Shrubland is an important addition that includes fallows that were typically forested before being cleared for plantations; it represents so far unstudied economic and ecological dimensions. The entire known heterogeneity (e.g., surrounding forest cover, management intensity, plantation age, owner’s migration background, oil palm smallholders vs. company estates) of these four land use types will be comprehensively covered with 25 plots per land use type. The surrounding forest cover gradient represents landscape heterogeneity; it will be assessed across different spatial scales (250 - 3000 m radius) depending on the response variable. Once land use is mapped in our study region, we will primarily assess landscape composition (e.g. land cover of dominant land uses) but may also include dimensions of landscape configuration (e.g. spatial patterning of land-uses). All plots are linked to households that will be included in a socio-economic panel survey, allowing to relate socioeconomic heterogeneity (e.g. household structure, agricultural specialization, etc.) to biodiversity patterns and ecosystem functions. To enable a broad participation of all subprojects despite the relatively large number of study plots, the Landscape Assessment data will be collected with rapid assessments of biodiversity, ecological and socioeconomic functions.

Landscape Assessment Fig2
Fig. 2. Proposed rapid assessments of biodiversity, ecological and socioeconomic functions by the different subprojects of the CRC in the framework of the novel Landscape Assessment in Phase 3.

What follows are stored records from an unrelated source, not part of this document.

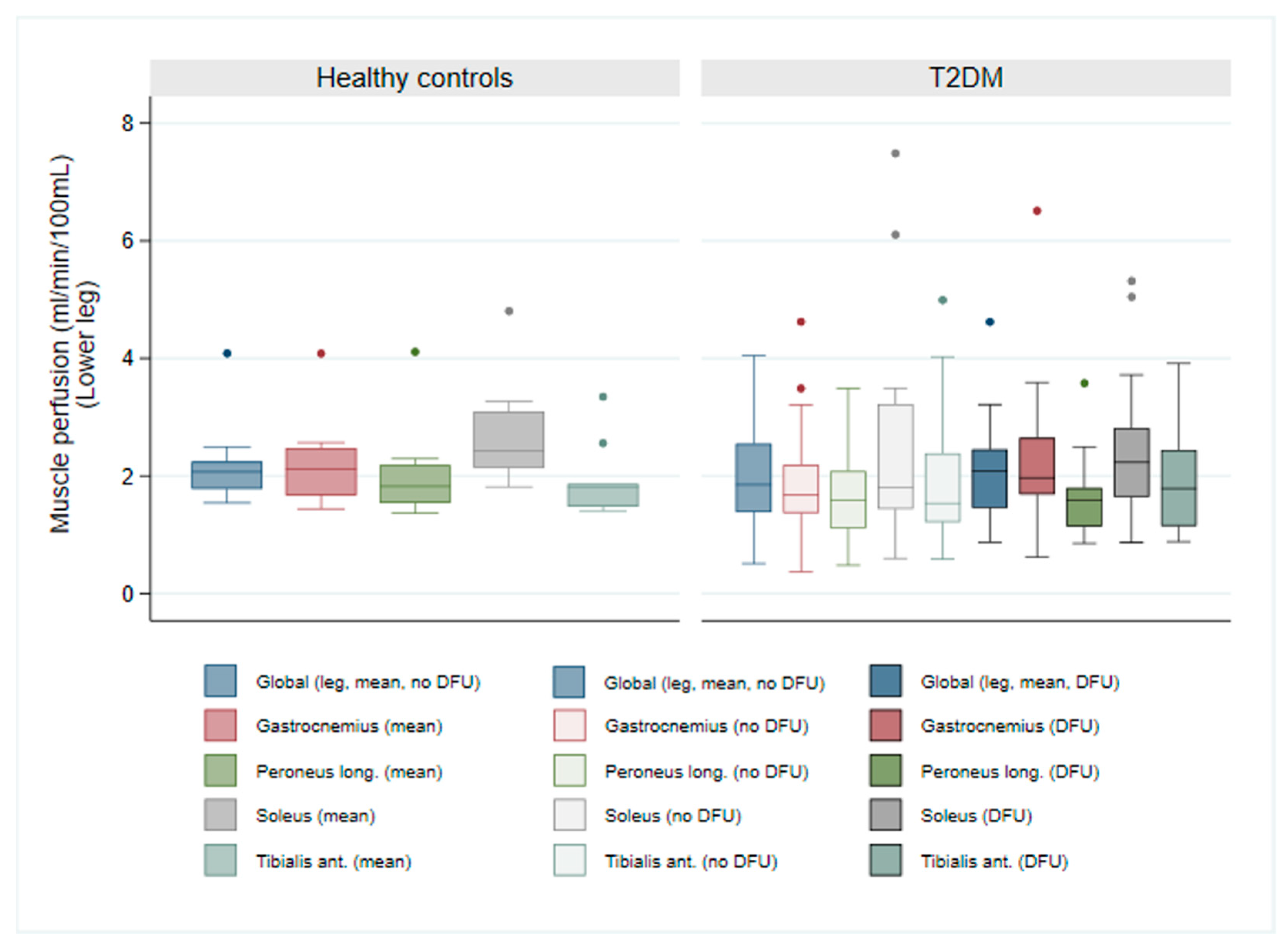The height and width of the screenshot is (946, 1288).
Task: Click the gray outlier dot in Healthy controls
Action: [509, 311]
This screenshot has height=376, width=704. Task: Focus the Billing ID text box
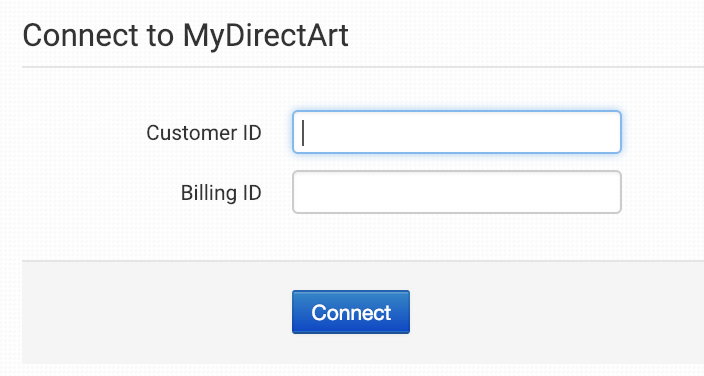pyautogui.click(x=457, y=192)
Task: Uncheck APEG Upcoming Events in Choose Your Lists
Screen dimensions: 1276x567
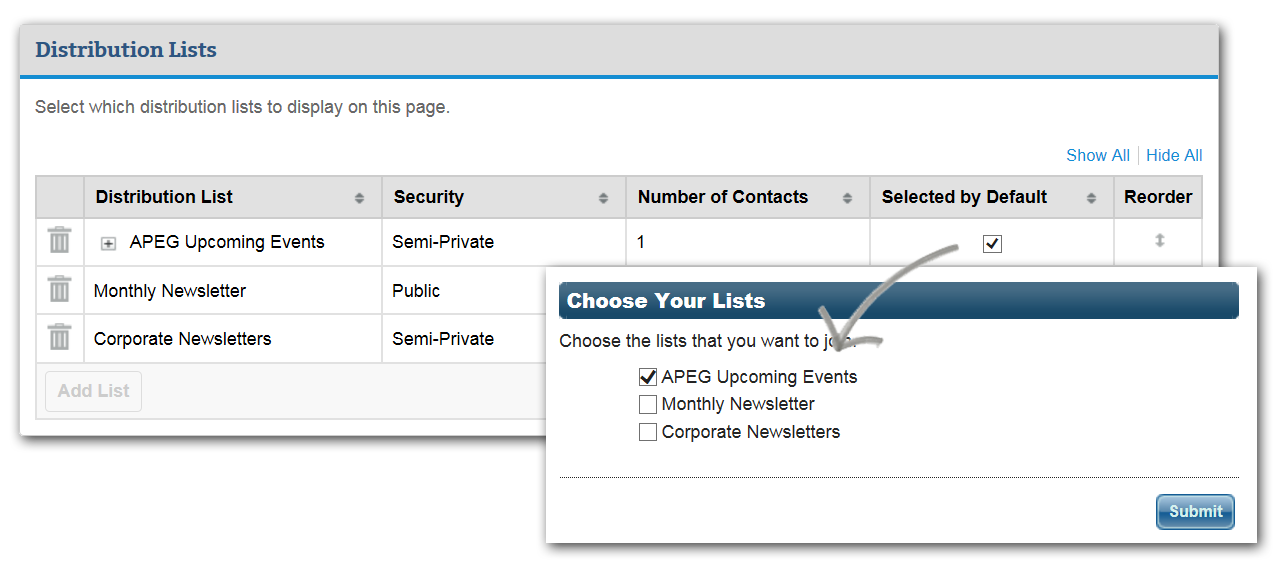Action: [x=648, y=377]
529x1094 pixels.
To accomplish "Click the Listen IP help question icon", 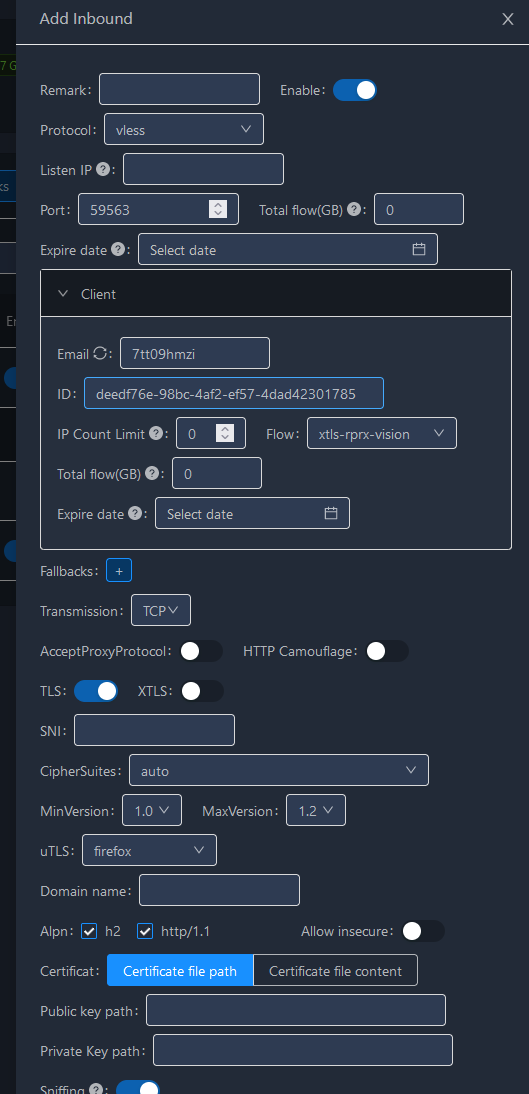I will click(x=103, y=169).
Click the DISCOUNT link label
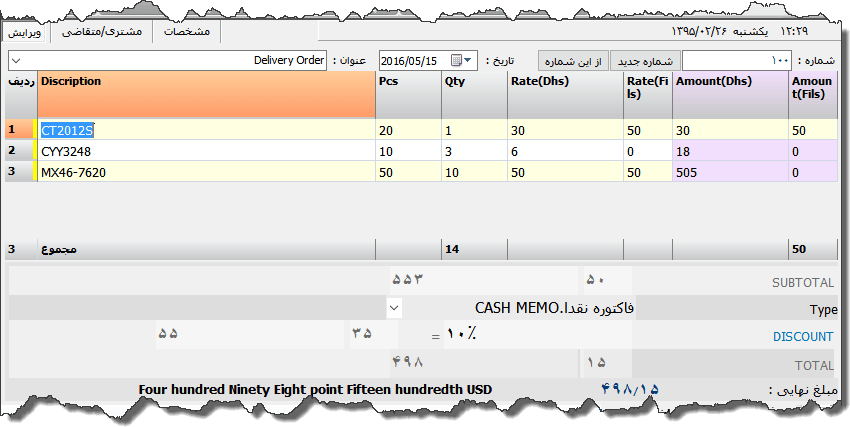Image resolution: width=850 pixels, height=427 pixels. tap(803, 337)
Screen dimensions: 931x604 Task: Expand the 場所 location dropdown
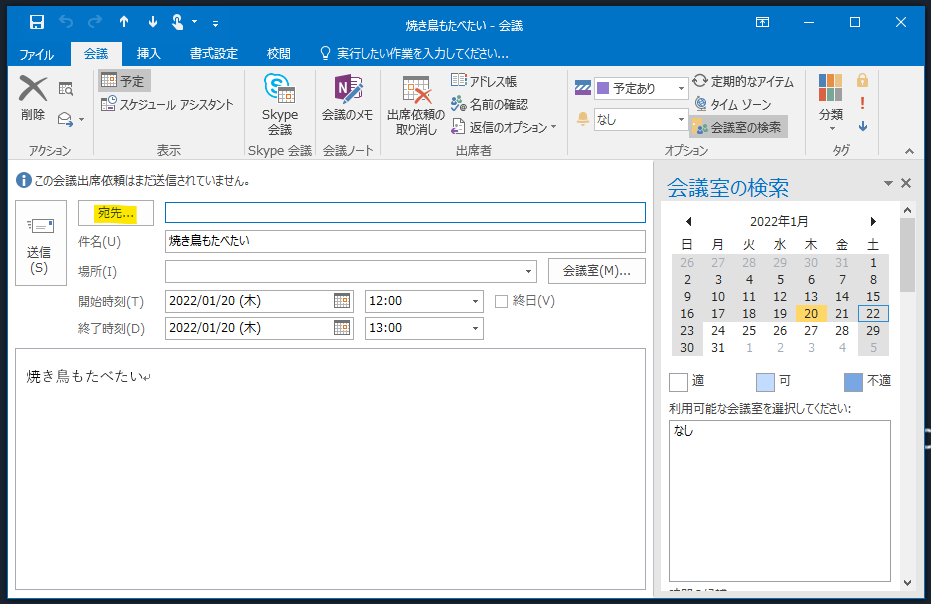[x=528, y=270]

To relate the data to the detailed findings from Phase 1 and Phase 2, the same assessments will be conducted on the 24 upland core plots. Together, these data will be used for model validation, scaling up our results to the province of Jambi, and to simulate and predict land use change scenarios (Focus 3) to give effective landscape management recommendations.

Scaling and modelling
The Landscape Assessment data, representing measurements of continuous environmental processes across the four major land use systems, will be used as a reference for calibrating environmental proxies and ecological processes derived from the LIDAR assessment. The LIDAR data cover the entire structural variation in vegetation in the area including most of the 124 Landscape Assessment and core plots. The results from the LIDAR area in turn may be used to scale the results to the province of Jambi with the help of high-resolution satellite imagery. The novel Landscape Assessment also provides a major integrative platform for the CRC’s various modelling and scaling projects across disciplines and spatial scales.

Landscape Assessment Fig3
Fig. 2. Subprojects with major emphasis on scaling and modelling that will use data from the Landscape Assessment.

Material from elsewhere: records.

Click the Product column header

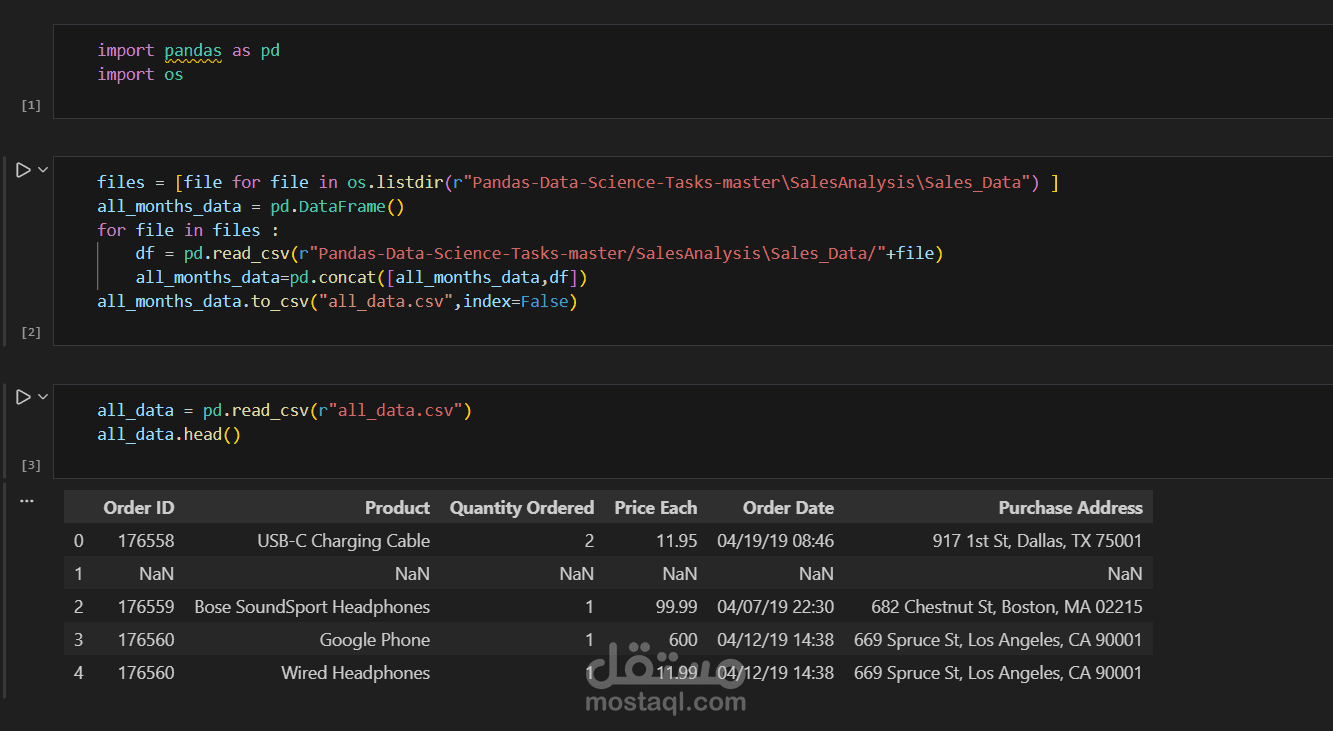[397, 508]
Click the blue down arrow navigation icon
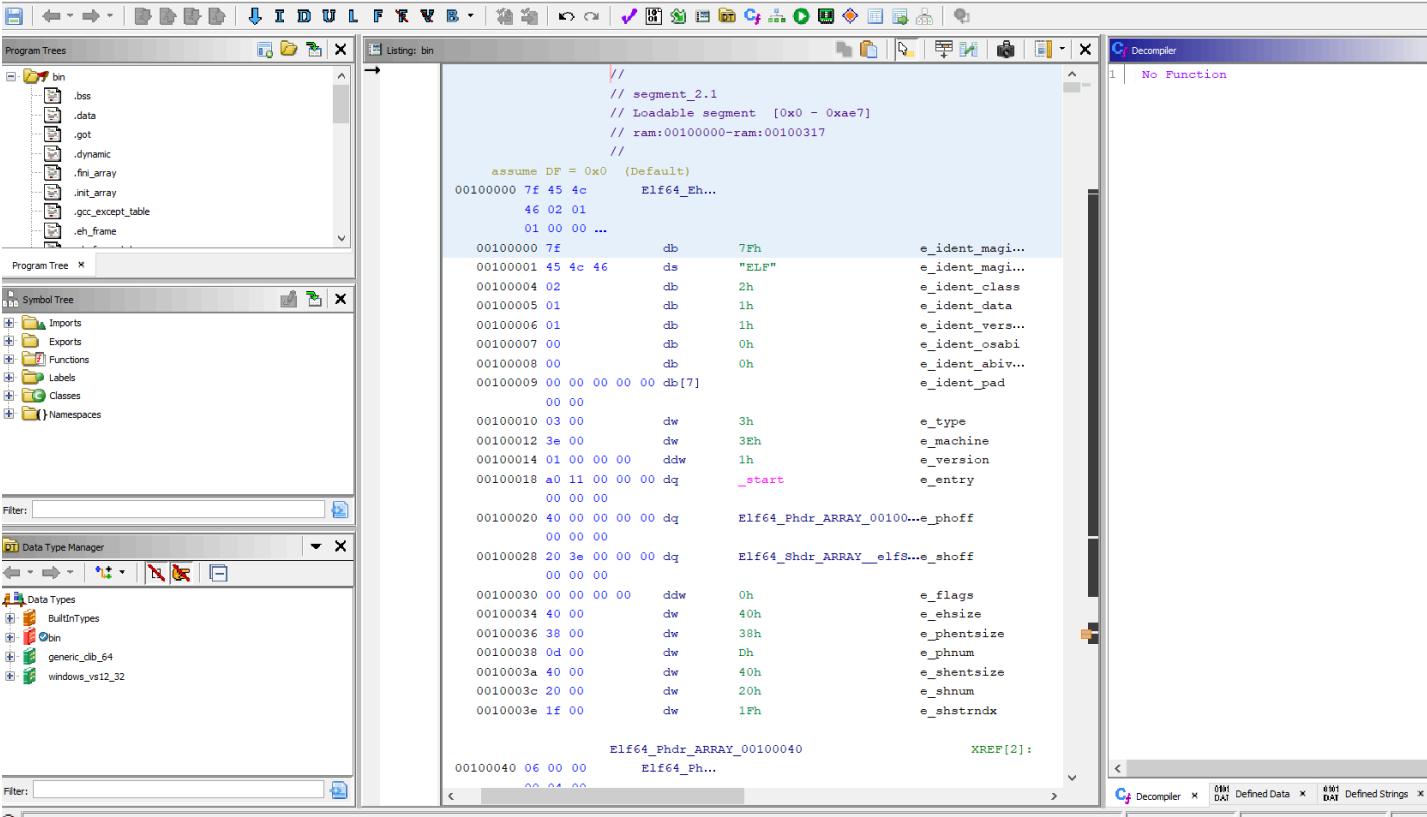The image size is (1427, 817). [255, 16]
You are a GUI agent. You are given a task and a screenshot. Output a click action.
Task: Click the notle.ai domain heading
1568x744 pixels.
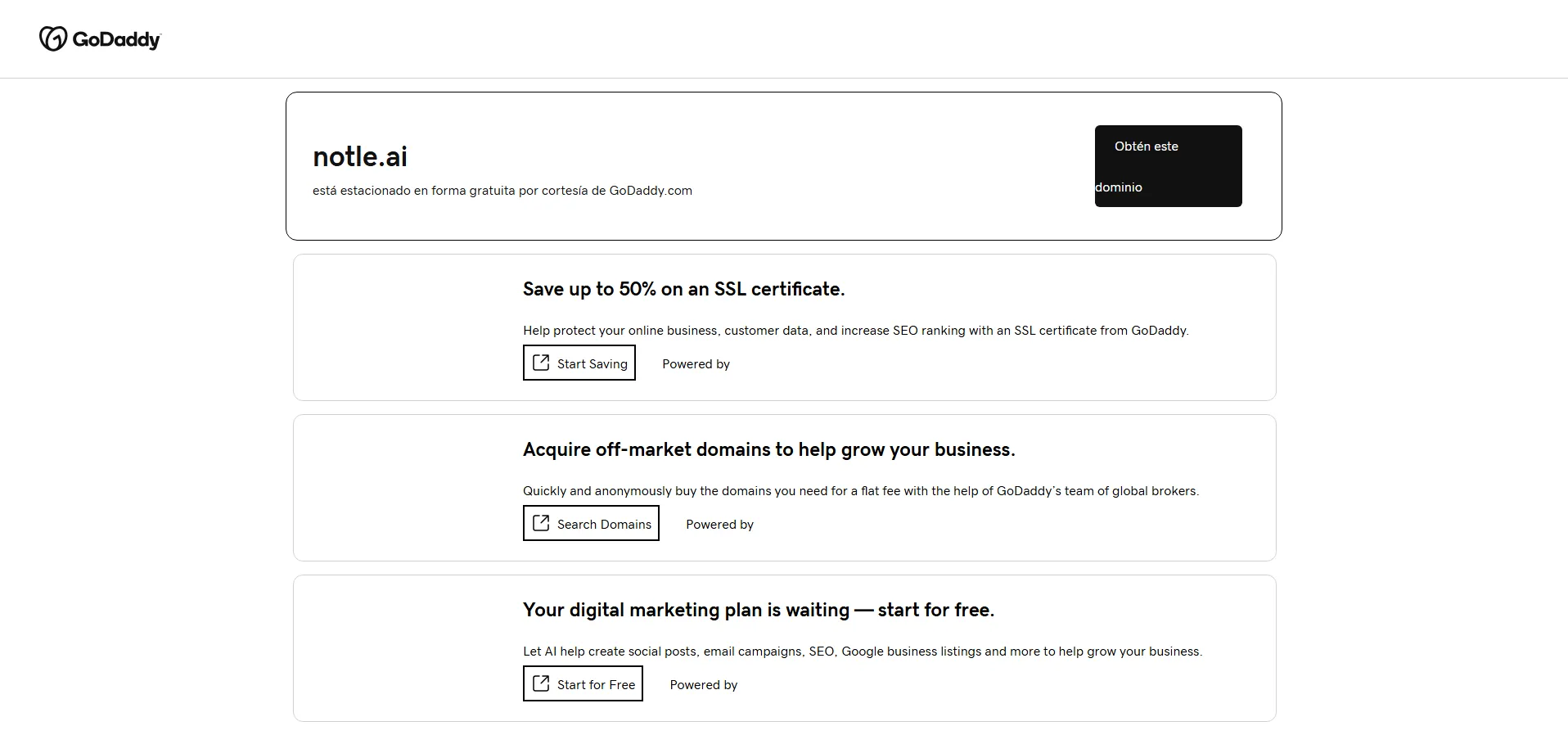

For example, data from the rapid assessments will provide input for the community land model (A07), models of greenhouse gas fluxes (A05), models of biodiversity in space and time (Focus 2, Focus 3), the ecological extension of regional economies (C11), the EFForTS agent-based model (B10), and for the development of scenarios and models for optimizing land-use and landscape design for balancing socioeconomic and ecological benefits from tropical land-use (C12).